Sarvar Nadaf for AWS Community Builders

Posted on Jun 30

Introducing Lambda MicroVMs - Isolated, Stateful Sandboxes for Running Untrusted Code on AWS

#ai #programming #aws #productivity

👋 Hey there, Tech Enthusiasts!

I'm Sarvar, a Cloud Architect who loves turning complex tech problems into simple solutions. I've worked with AWS, Azure, DevOps, Data, Analytics, Generative-AI and Agentic-AI building real systems for real companies. In this article series, I'll share what I've learned in a way that's easy to follow, whether you're experienced or just getting started.

Let's get into it! 🚀

On June 22, 2026, AWS launched Lambda MicroVMs. It is a new compute primitive inside Lambda that gives you a dedicated Firecracker virtual machine per user or session. It is not an update to Lambda functions. It is a different thing with a different model, different pricing, and different use cases.

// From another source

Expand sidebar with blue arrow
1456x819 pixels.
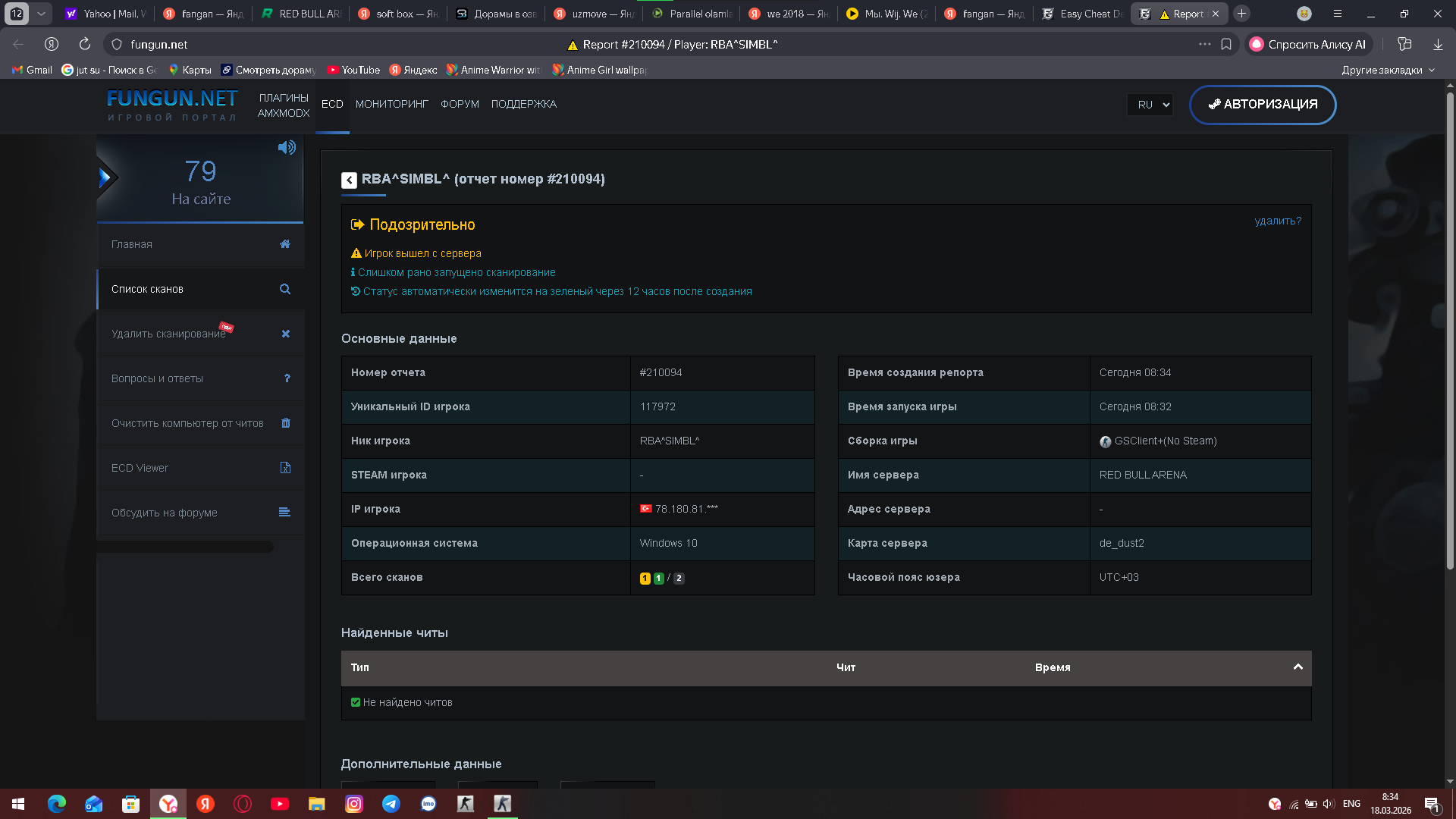(x=105, y=178)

If you are building anything where users or AI agents execute arbitrary code and you need strong isolation, fast startup, and persistent state this is what you reach for now.

What Existed Before and Why It Was Not Enough

Before this launch, if you needed to sandbox untrusted code on AWS, you had three options. Each one forced a compromise.

EC2 instances give you full VM isolation and persistent state. But they are not fast enough for interactive use. Between AMI boot, instance initialization, and user data scripts, you are looking at 30 seconds to several minutes before a user can do anything. That kills the experience for coding assistants or on-demand sandboxes.

Containers (ECS/Fargate) start faster and keep state while running. But containers share a kernel with the host. That shared kernel is a security boundary you cannot fully trust when running code from strangers on the internet. You can layer security on top, but the fundamental model is weaker.

Lambda functions give you real VM-level isolation (they already run on Firecracker) and start in milliseconds. But they die after 15 minutes. They are stateless between invocations. They follow a request/response model. You cannot give a user a persistent environment where they write code, run it, see the output, install a package, and run again all within the same session.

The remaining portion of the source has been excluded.